Consumers are becoming more demanding and this isn’t set to change any time soon, with new technology and emerging retail channels priming consumers.
That’s according to Teradata, who says consumers are becoming far more particular about the brands they choose to interact with and buy from, rather than the actual product or service.
"To remain competitive this year, businesses need to develop an understanding of end-to-end customer interactions and how to optimise the customer experience at every touch-point,” explains Geoff Andrews, general manager, retail, Teradata, ANZ.
Teradata has identified three ways businesses can meet increasing customer demands this year:
Accurate experience measurement
“It is important for businesses to accurately measure customer satisfaction and make operational changes according to what they find,” says Andrews.
“Optimising the customer journey can boost customer satisfaction by 20%, lower the cost of serving them by 20%, and increase revenue by 15%,” he says.
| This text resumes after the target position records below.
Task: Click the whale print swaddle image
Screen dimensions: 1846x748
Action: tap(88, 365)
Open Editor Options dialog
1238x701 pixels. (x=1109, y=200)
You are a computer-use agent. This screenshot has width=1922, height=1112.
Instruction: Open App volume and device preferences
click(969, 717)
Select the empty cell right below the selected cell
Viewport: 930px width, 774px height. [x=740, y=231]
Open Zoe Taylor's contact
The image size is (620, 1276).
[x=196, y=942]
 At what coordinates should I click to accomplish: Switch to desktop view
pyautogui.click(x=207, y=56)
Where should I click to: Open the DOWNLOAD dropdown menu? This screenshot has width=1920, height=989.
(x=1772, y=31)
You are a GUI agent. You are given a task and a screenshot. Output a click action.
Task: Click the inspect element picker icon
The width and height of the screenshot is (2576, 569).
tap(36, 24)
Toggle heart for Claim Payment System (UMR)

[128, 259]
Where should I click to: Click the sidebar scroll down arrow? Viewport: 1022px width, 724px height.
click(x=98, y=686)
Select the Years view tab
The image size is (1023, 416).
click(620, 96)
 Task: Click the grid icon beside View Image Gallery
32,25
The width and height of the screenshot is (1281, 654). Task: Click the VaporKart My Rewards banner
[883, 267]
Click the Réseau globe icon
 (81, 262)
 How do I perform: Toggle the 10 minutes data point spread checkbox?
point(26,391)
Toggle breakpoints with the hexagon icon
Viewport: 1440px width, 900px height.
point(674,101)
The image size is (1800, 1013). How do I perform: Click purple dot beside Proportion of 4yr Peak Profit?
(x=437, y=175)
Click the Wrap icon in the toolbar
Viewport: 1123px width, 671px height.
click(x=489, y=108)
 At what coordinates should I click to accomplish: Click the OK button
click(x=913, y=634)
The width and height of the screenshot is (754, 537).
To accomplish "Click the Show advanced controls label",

“Measuring customer satisfaction by asking for customer feedback after a single interaction can provide misleading results,” Andrews explains. “Businesses must combine attitudinal data, including net promoter scores and behavioural data from multi-channel customer journeys to better understand the customer experience.”
According to Andrews, customers are no longer following a linear decision-making process and are increasingly following more complex paths that can fluctuate between buying stages and channels. “This means businesses need to adapt their journey analysis capabilities,” he says.
“The future of journey analysis involves a move away from a business-only view of journeys, towards the practice of following the customer’s path to purchase,” says Andrews.
“This gives greater visibility into unexpected changes between channels, failures within a journey, and leakage.”
Support an omni-channel experience
To be competitive this year, businesses need to support consumers’ changing purchase habits, Andrews says.
This involves providing an omni-channel experience so they can begin a brand interaction journey in one channel and seamlessly pick it up in another.
“Customers want to be able to switch from an online application form to a call centre to complete the process without having to provide the background details of the application again,” says Andrews.
“Meeting this demand for omni-channel support saves time and effort for both customer and business.”